Русская церковь, начало которой было положено византийскими попами, переняла и всех византийских святых и неуклонно до самого падения самодержавия пополняла свои святцы и собственными святыми — князьями, епископами, митрополитами и монахами. История канонизации русских святых служит лучшей иллюстрацией прямого и сознательного использования религии как орудия одурманивания масс. Прославление святых применялось как средство возвеличить и укрепить авторитет власти и церковников, поддерживать и разжигать национальную рознь (например, канонизация «отрока Гавриила», попытка канонизировать Ющинского) и даже как средство борьбы с революционным движением.
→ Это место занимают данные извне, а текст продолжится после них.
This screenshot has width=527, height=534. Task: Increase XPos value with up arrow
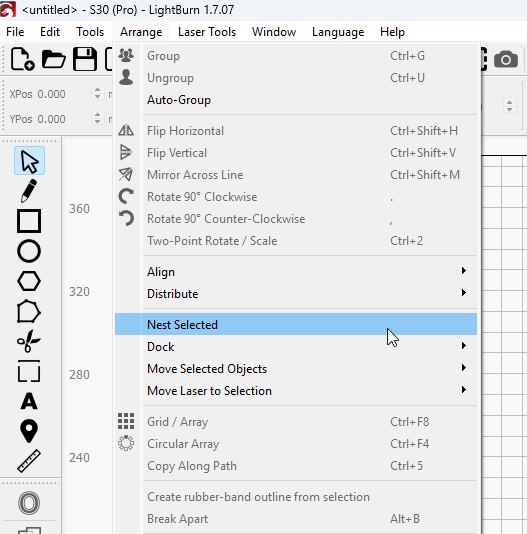click(97, 90)
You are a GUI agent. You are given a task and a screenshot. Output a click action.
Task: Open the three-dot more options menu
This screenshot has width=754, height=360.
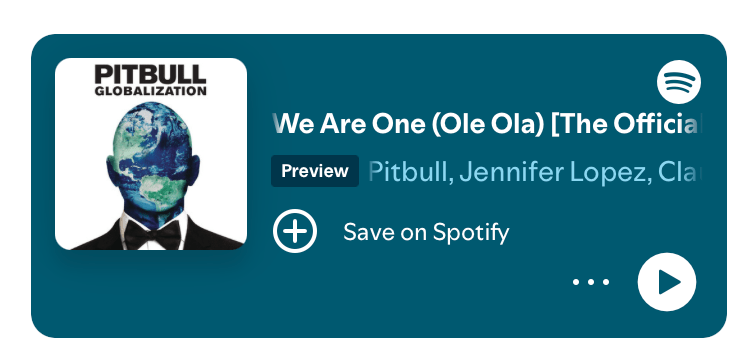click(591, 282)
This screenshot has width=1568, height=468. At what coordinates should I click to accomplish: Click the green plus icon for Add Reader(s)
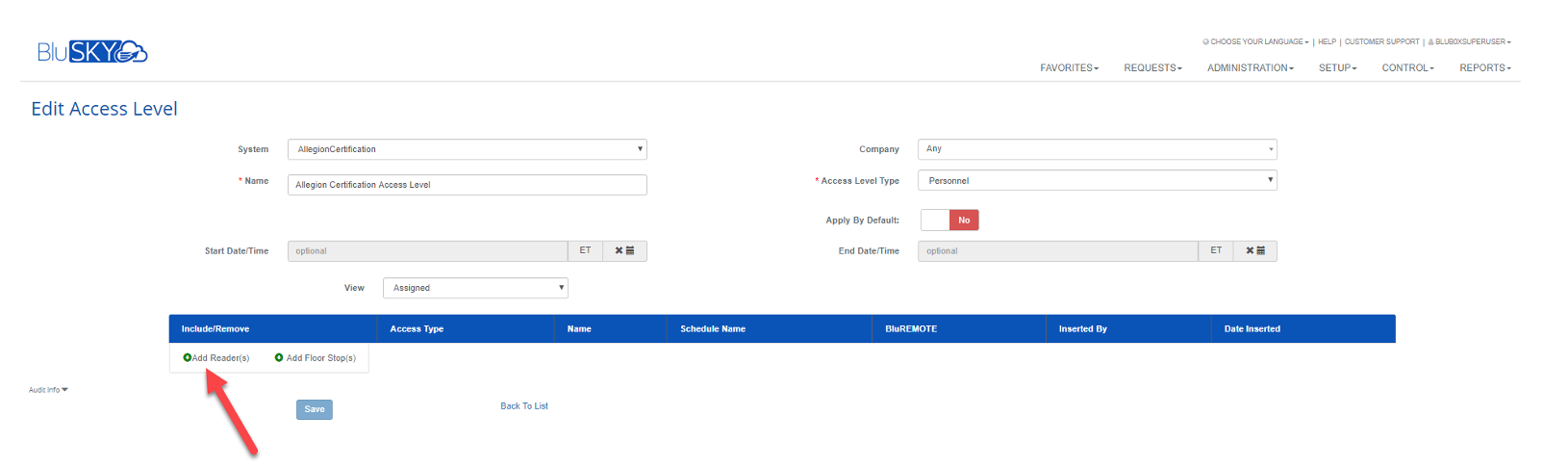(188, 357)

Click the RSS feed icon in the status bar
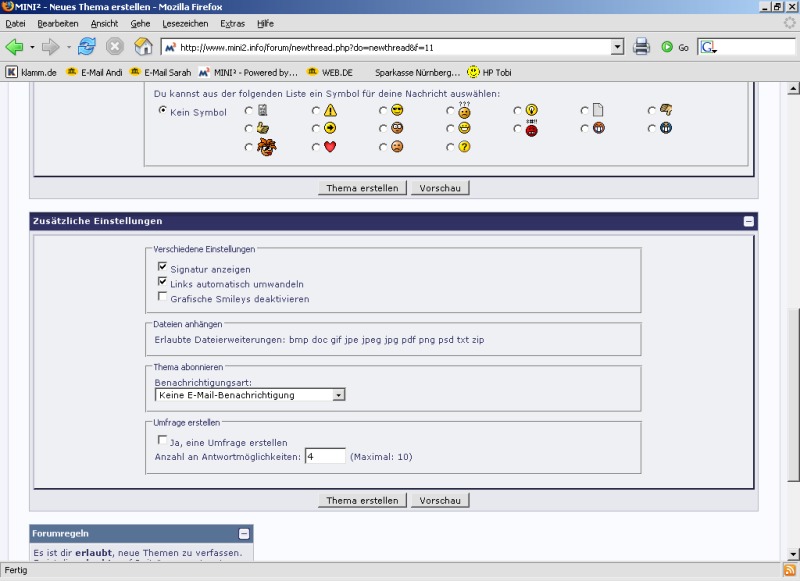pyautogui.click(x=789, y=570)
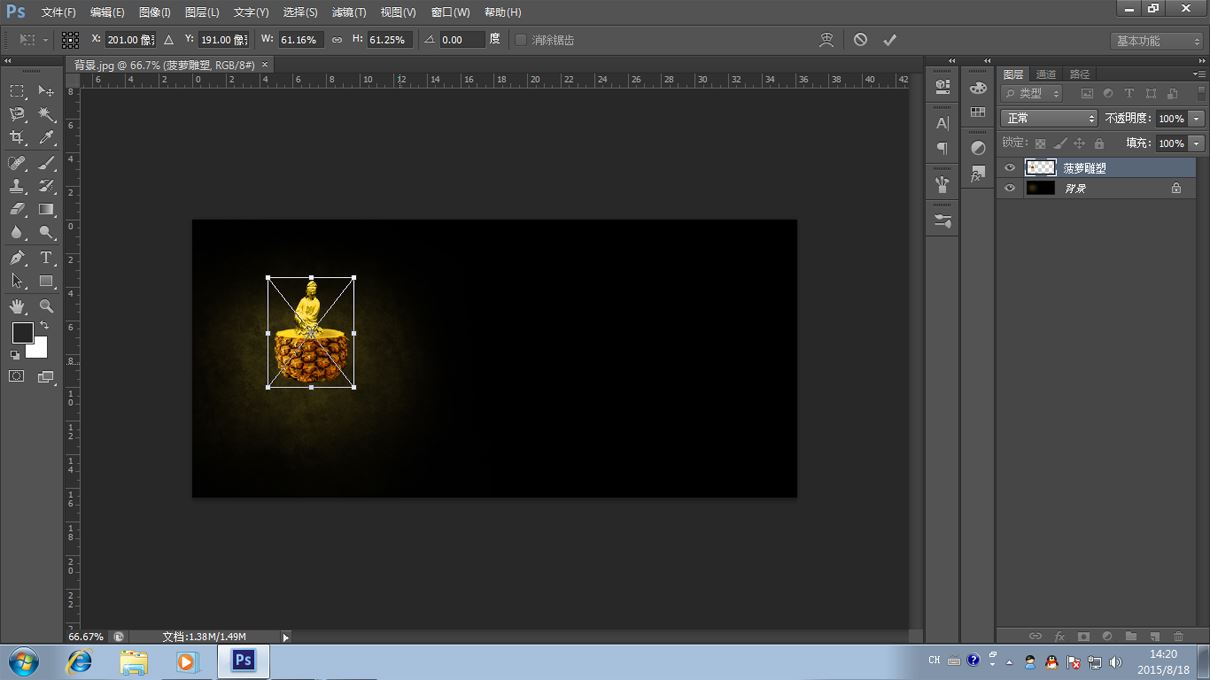This screenshot has width=1210, height=680.
Task: Select the Magic Wand tool
Action: click(46, 115)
В 1903 году нарастающие революционные настроения пролетариата побудили Николая II и послушный его велениям синод канонизировать Серафима Саровского, чтобы отвлечь народные массы от мыслей о революционной борьбе к религиозному фанатизму. Правда, даже митрополит Антоний считал этот явный шантаж не совсем удобным. Но религиозный дурман — слишком хорошо испытанное средство, чтобы царское правительство отказалось от такого выгодного дела, как прославление новоявленного чудотворца. С тою же целью была позднее предпринята канонизация Иоасафа Белгородского.
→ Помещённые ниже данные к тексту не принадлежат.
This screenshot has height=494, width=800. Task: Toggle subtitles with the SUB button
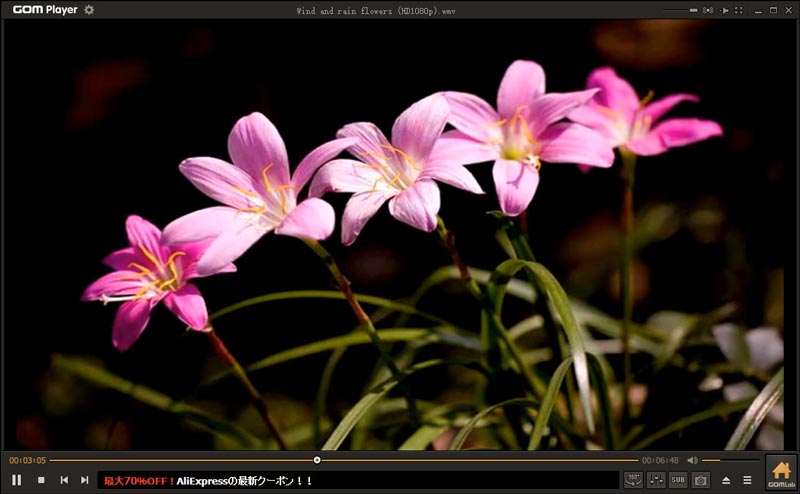click(678, 480)
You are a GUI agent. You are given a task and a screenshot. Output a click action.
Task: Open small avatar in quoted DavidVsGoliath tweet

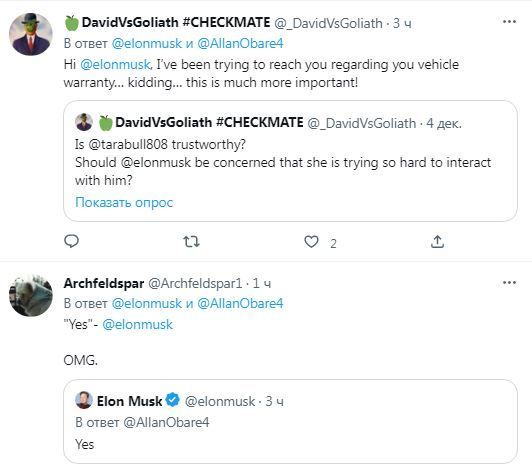[84, 122]
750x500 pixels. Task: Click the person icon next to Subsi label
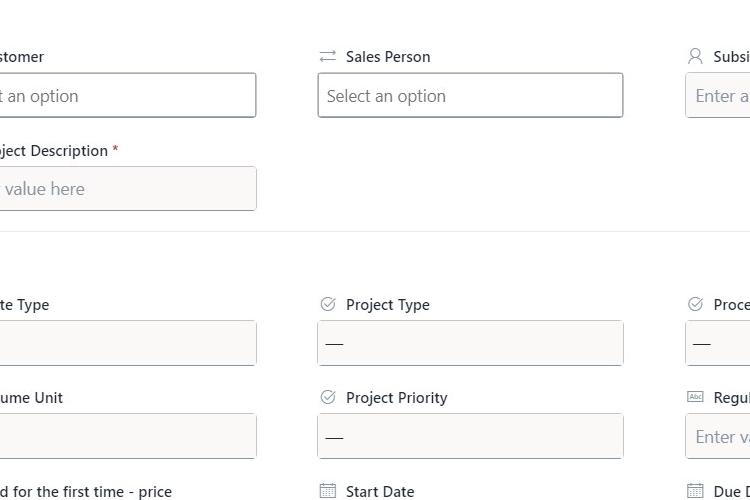(x=695, y=56)
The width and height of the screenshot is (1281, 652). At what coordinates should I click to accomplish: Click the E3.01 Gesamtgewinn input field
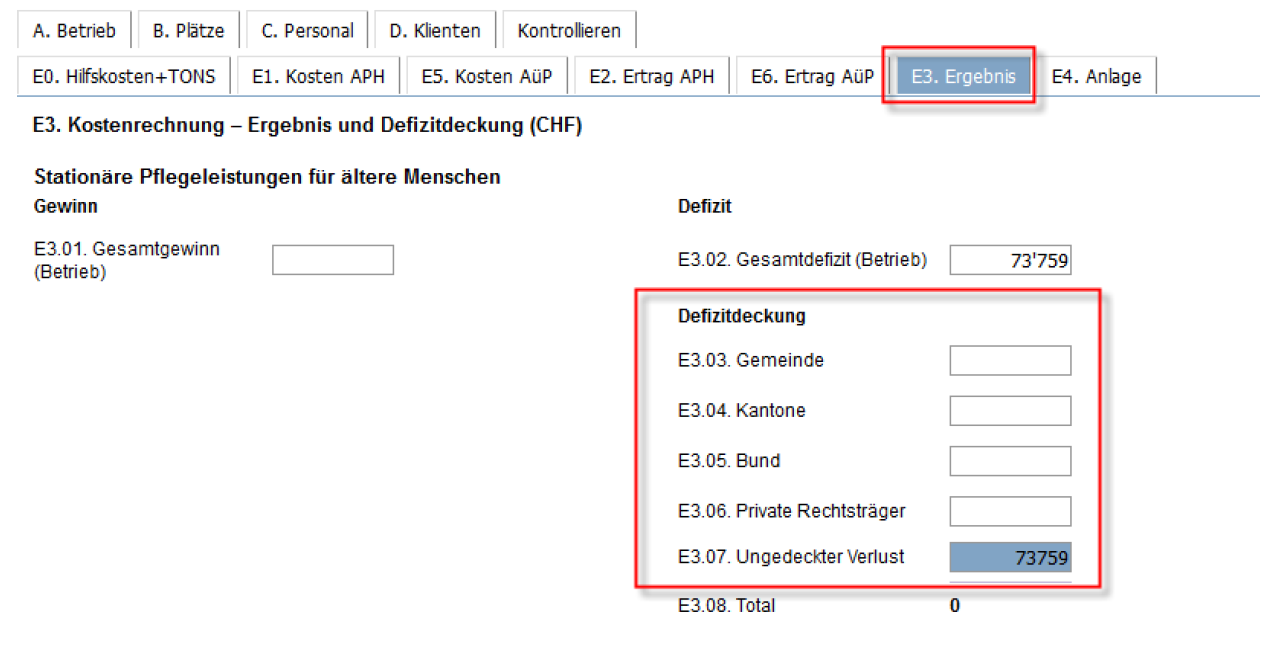pyautogui.click(x=333, y=260)
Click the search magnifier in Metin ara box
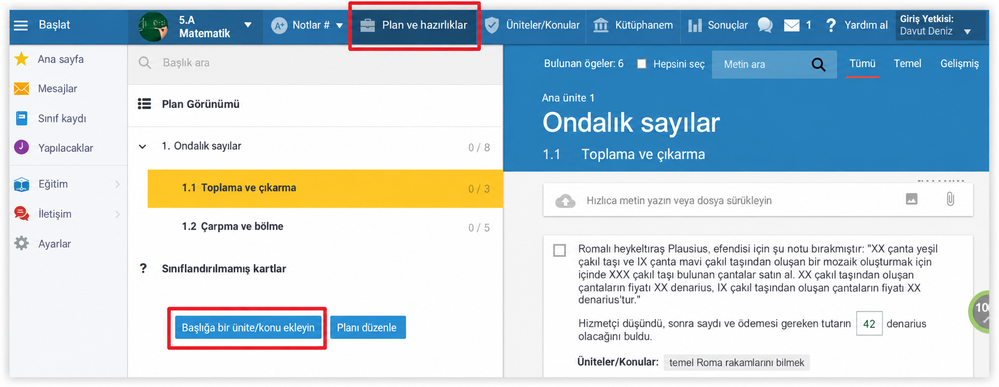This screenshot has width=999, height=387. 818,64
Протестантские и свободомыслящие историки церкви, хоть сами и не признают культа святых, с умилением пишут о беззаветном геройстве мучеников и подвижников, своей благочестивой жизнью и мученической смертью укрепивших славу и величие христианского учения. Отрицая приписываемые святым чудеса и даже подвергая сомнению историчность большинства «подлинных» святых и мучеников, эти ученые воздают должное «глубине и силе нравственного учения», которое могло толкнуть людей на подвиг, хотя бы этот подвиг был только благочестивым вымыслом автора жития. Пусть это легенда, но легенда поучительная, свидетельствующая о «пламенной вере», «высоких идеалах», «силе духа».
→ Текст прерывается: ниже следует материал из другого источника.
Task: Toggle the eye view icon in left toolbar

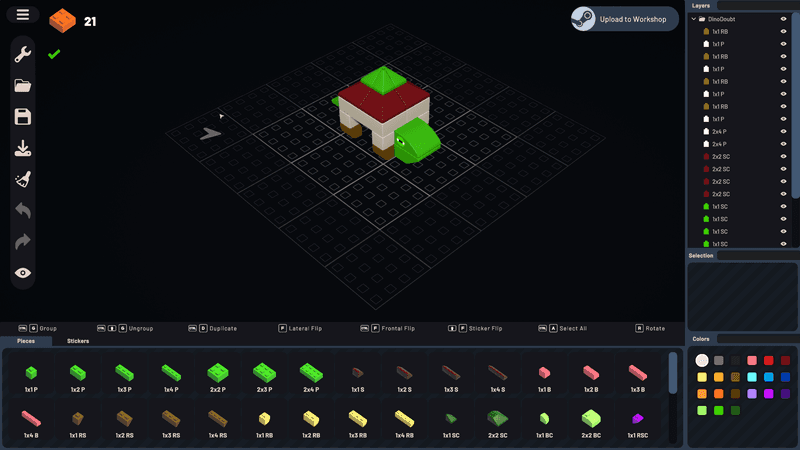Action: [23, 272]
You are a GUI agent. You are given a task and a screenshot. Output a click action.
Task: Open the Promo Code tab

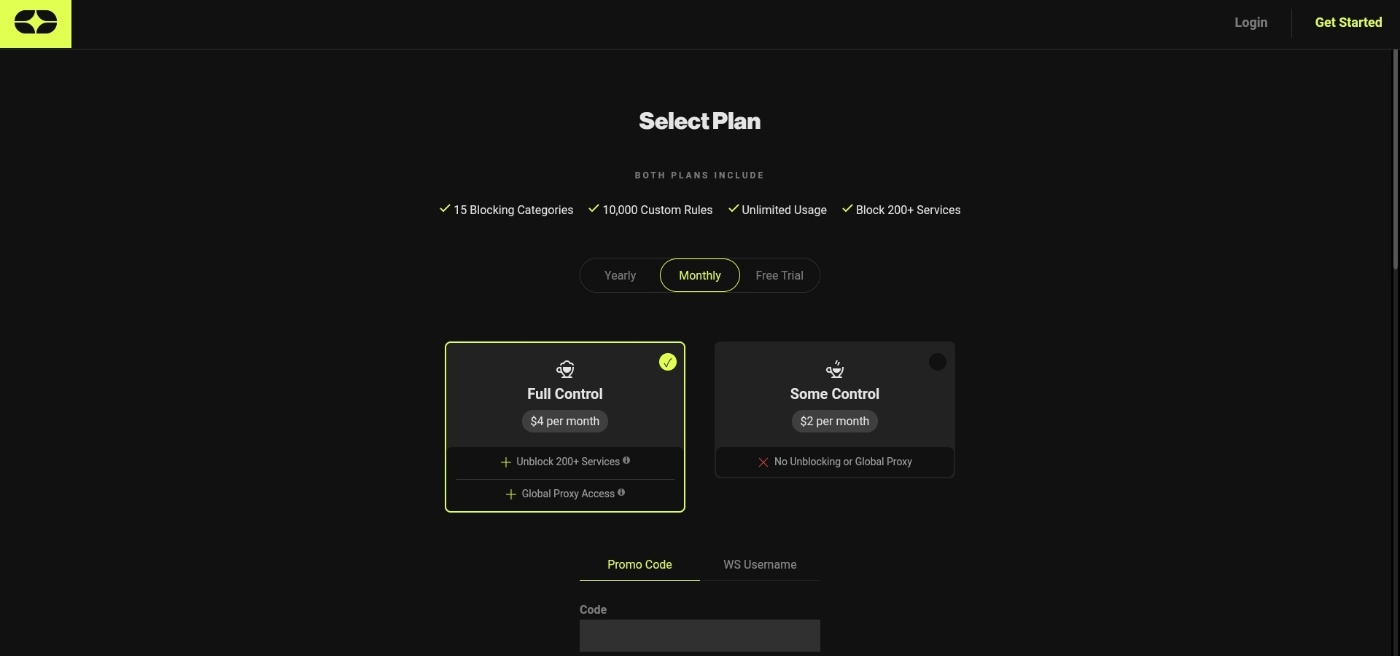pos(640,565)
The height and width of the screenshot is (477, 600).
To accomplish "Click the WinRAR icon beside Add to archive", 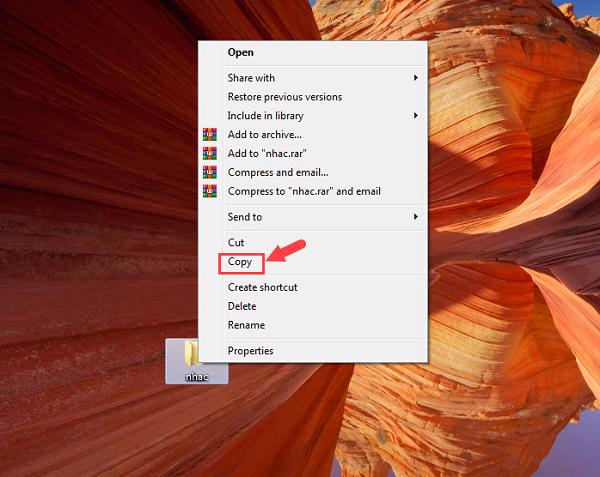I will point(209,135).
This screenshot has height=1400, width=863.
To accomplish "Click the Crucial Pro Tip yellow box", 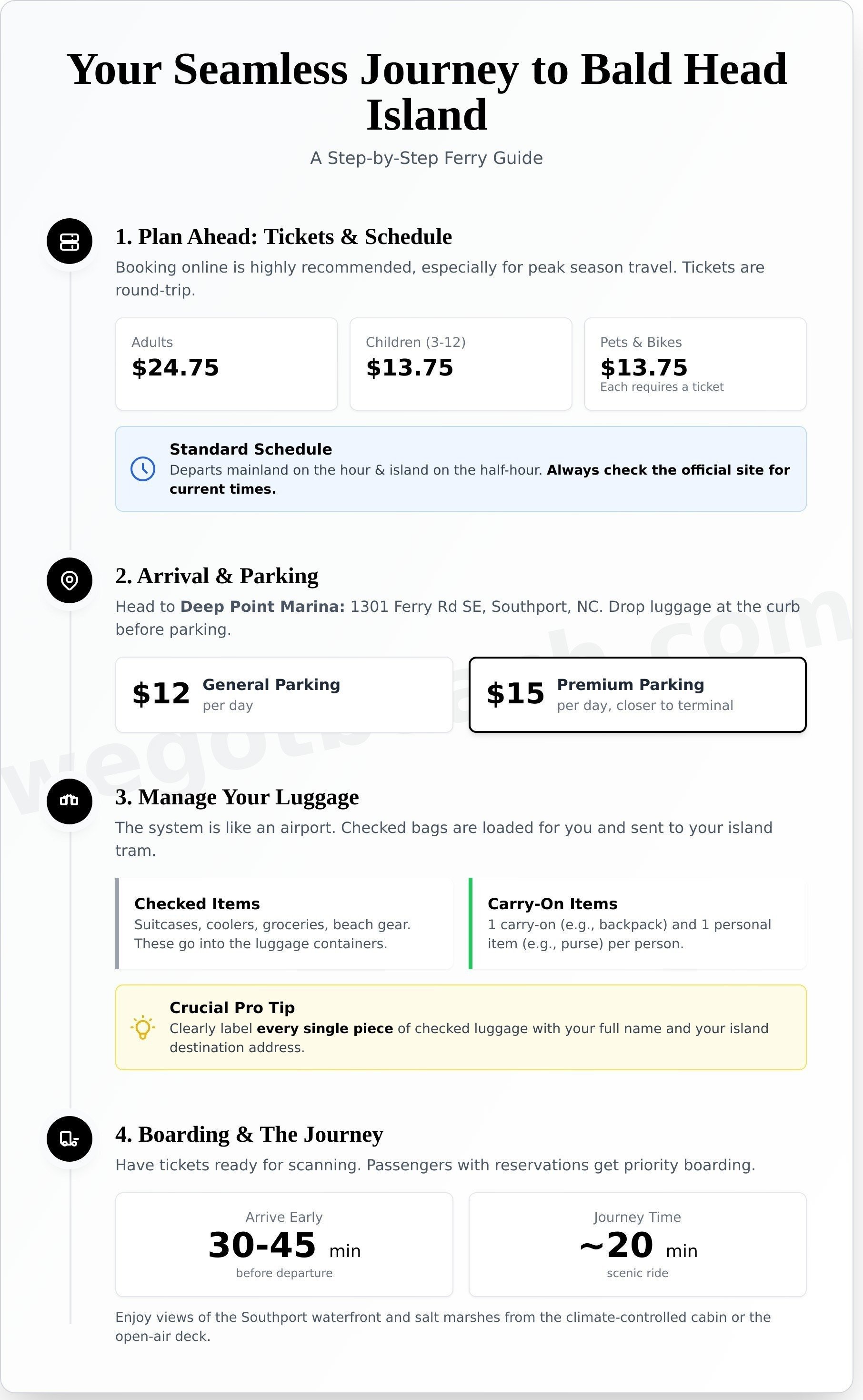I will coord(461,1027).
Но беспристрастный анализ материалов показывает, что культ героев и мучеников, как и всякий культ, вырос на почве примитивных анимистических воззрений, отразил классовую борьбу внутри христианской церкви и стремление руководителей церкви к власти. Культ святых стал прекрасным орудием порабощения — крестом и мечом — варварской Европы и до последнего времени использовался для одурманивания верующих, для поддержания престижа царей, попов и богачей, для разжигания национальной розни, для поддержки самой мрачной политической реакции. А духовенство, сверх того, извлекает из культа святых совершенно не поддающийся учету и исчислению, чудовищно колоссальный доход от эксплуатации фабрикуемых церковью чудес, реликвий и мощей мифических мучеников и чудотворцев.